Вот однажды дети рассорились — старшо́й парнишка и говорит ему: «Ты не наш, тебя нашли мы». — Тот прибежал со слезай к отцу, к матери. Те хотят его разговореть; ну, он одно твердит: «Опустите меня; коли я не ваш — пойду гулять». — Ну, уговорели его кой-как. Остался он. По училишшу-то он лутче всех. Кто три года учится, он в один год всё поня́л:
В одно время детишки играли стрелками и улетели его стрелки на старый, на дряклый подвал. Пошол он за етой за стрелкой и увидал етот боченочек, и прочитал ети литера́ самые. И приходит топерь к отцу, к матери. — «Нет, вы неправду сказали. Вот и боченок етот. Опускайте меня, пойду на все четыре стороны свою долю искать». — А темя́ жалко опускать его. Но несколько с нём время бились, не могут ничо с ём сделать, и они уже сами все патребно ему расказали, кто он и чей сын.
И пошол он в етот же город, где етот кашшей бессмертной. А топерь у кашшея етого уж ограда вкруг городу́ сделано: не пропускат никого. Прямо етого кашшеева дворца жила старушка в ветхленькой избе. Заходит к етой старушке етот самый Вася, просится переночевать. Пустила его старушка, покорьмила, што бох послал: «Кто, бабушка, у вас етим городом владат?» спрашиват. — «О, дитятко, бессмертной кашшей етим городом владат! Народ весь замучил!» — «Как, бабушка, етот город у вас крепко охронятся?» спрашиват. — «О, дитятко, ране просто было, все по простому ходили и ездили, ето все с причины доспелося?» — «С какой такой причины?» — «А у кашшея жана из русских украдёна, и тут рицарь жил, и стал к кашшеихе ходить, и кашшей сознал ето все дело, и ссек ему голову, а потом заставил тут заставы. И кашшеиха была от орла-царевича брюхата, и не знаю, куды скрыла младенца?» — А етот всё на ус мотат. — «Так вот, бабушка-голубушка, быдь ты мне вторая мать родная, я к тебе с докукой. Сходи ты на базар, купи мне женску одёжду и скрипочку, и вот тебе денег купи нам закусочку. И не сказывай никому просто. Вот, мол, женска у меня гостя, да и только!» — Вот старуха пошла на базар, купила ему женску одёжду, скрипочку. Он в женску одёжду оделся, и старуху молил и просил, усердно просил, штоб она не сказала, што он из муско́го полку.

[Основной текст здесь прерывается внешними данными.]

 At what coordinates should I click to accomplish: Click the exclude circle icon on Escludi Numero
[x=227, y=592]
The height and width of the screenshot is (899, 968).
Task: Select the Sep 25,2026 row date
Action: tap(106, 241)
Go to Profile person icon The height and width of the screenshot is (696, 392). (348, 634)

Сял он к окошку на дворе, напротив кашшея, и стал играть во скрипочку — кашшею понравилась музыка. Слушал, слушал да и давай на своем балхоне плясать, и посылат прислугу. — «Подите-ка, спросите ету девушку, не пойдет ли она на вечер ко мне играть?» Девушку прислуга спрашиват — а та (Вася-то): «Я — говорит — не сумею оннако гля вашего барина сыграть — я из простых. Простая челдонка. Как сумею гля него сыграть?»

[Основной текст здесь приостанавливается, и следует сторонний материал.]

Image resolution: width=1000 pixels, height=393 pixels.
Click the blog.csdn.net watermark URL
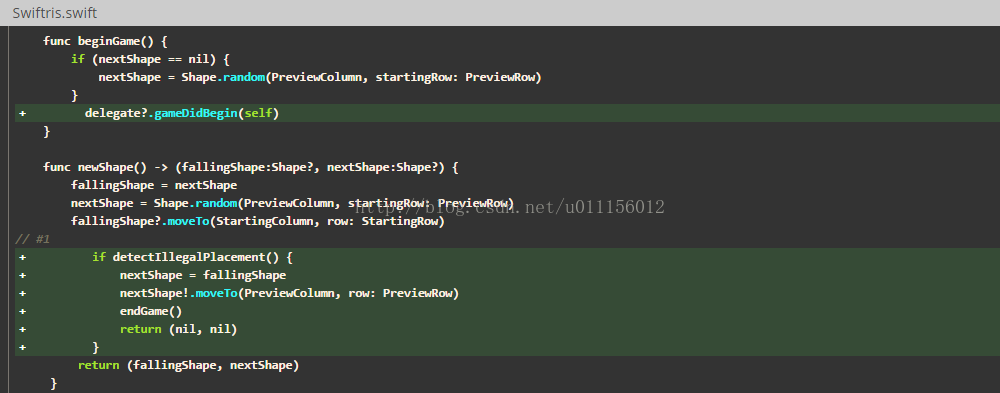(x=510, y=206)
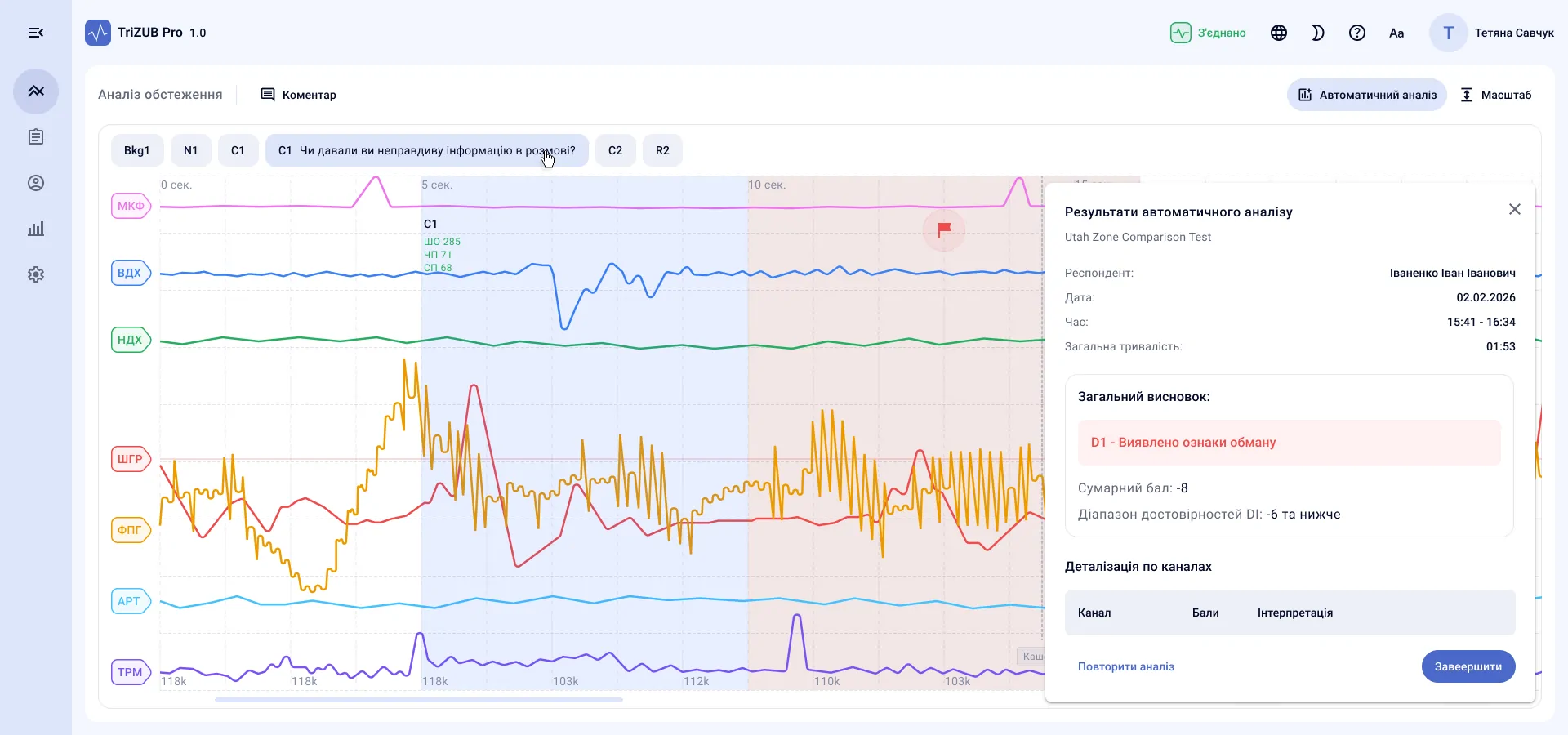Select the R2 question tab
The width and height of the screenshot is (1568, 735).
click(662, 150)
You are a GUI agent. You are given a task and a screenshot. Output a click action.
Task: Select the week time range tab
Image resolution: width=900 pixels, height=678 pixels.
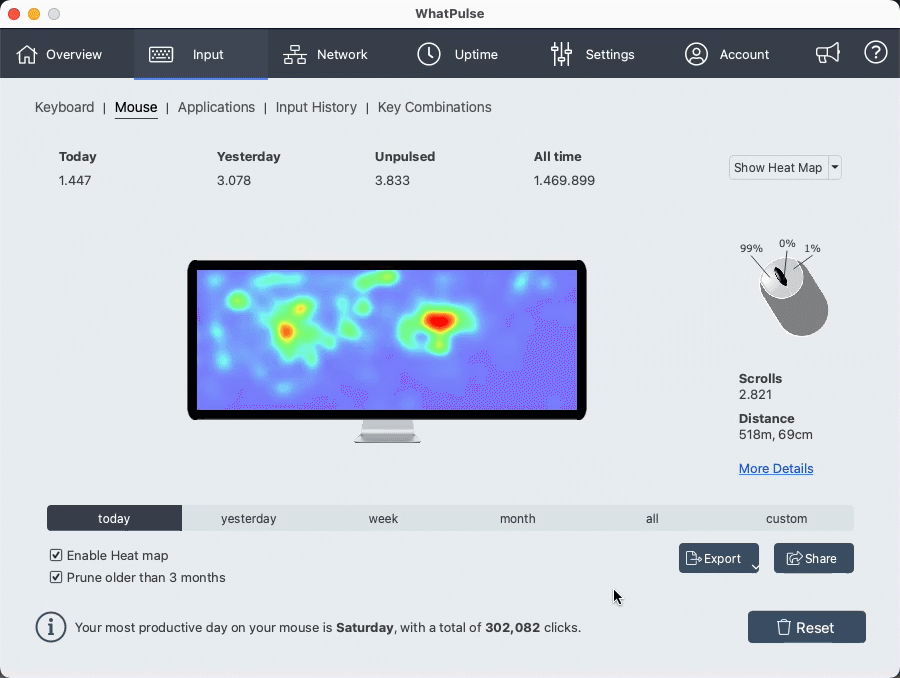pyautogui.click(x=383, y=518)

Вторично посылат прислугу, штоб, мол, не отказывалась. Потому очень игра нравится. Ну, посулился играть, а сам ладит записочку гля матери. — «Што ваш сын, который был в боченке нашолся, возрос я у дяди. И, дорогая моя мамонька, спрашивай у кашшея, где его смерть. Он два раза соврёт, третий правду скажет. А скажет, где смерть, так уважай её хорошенько».
И пришла прислуга, повела ету девушку играть. Кашшею она очень понравилась. Хорошо играт, и очень умная, уважительная девушка. А кашшеихи своей даже и ей не показыват — доржит её в 12-м этаже, за проступку ету. Но Вася все-таки схитря́лса, послал с горнишной записку матери. Как отошла ета та́нцыя, провожат ету девушку прислуга домой, подает кашшей ему 50 рублёв, а он тайным образом ети деньги горнишной и передал, штоб та записку оддала.

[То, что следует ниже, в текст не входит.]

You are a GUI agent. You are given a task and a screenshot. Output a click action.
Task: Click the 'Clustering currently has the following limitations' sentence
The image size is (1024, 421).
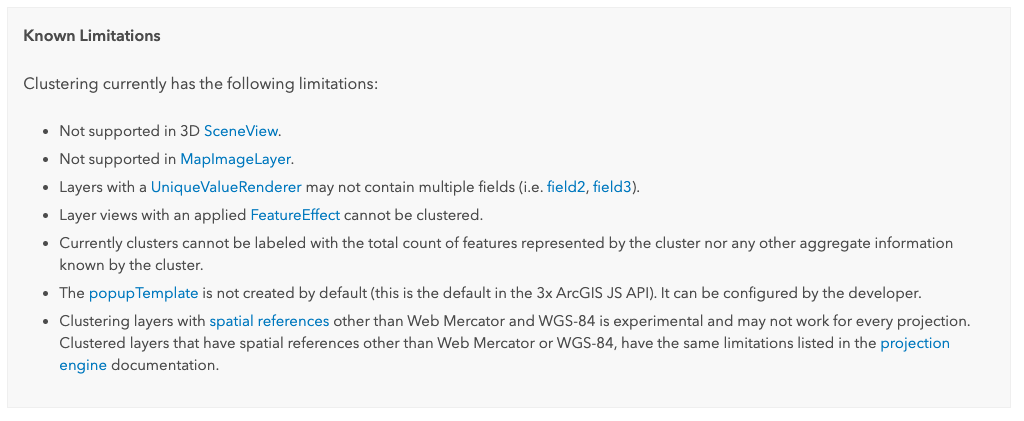click(200, 84)
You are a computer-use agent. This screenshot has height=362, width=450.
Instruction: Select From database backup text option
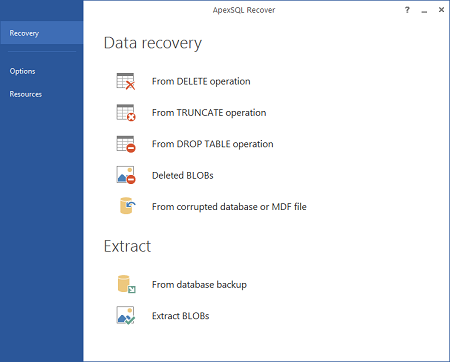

Ну, и как он, кашшей, натонцовалса, нахлопалса, патрепалса, назавтре спит долго. Никогда етого у кашшея не бывало: ей подали чаю, она его будит — и так ласково его просит чай пить. Кашшей тому весьма зра́довалса. То она его не любила, а тут чай зовёт пить с собою. И за чаем разговор с ём повела: «Што ето сколь мы с тобой, душечка, ни живем, а никогда с тобой не говорели. И как ето охота тебе ети вечера делать, убивать себя до такой степени, и вот ты топерь устал. А де же, душечка, ваша смерть находится?»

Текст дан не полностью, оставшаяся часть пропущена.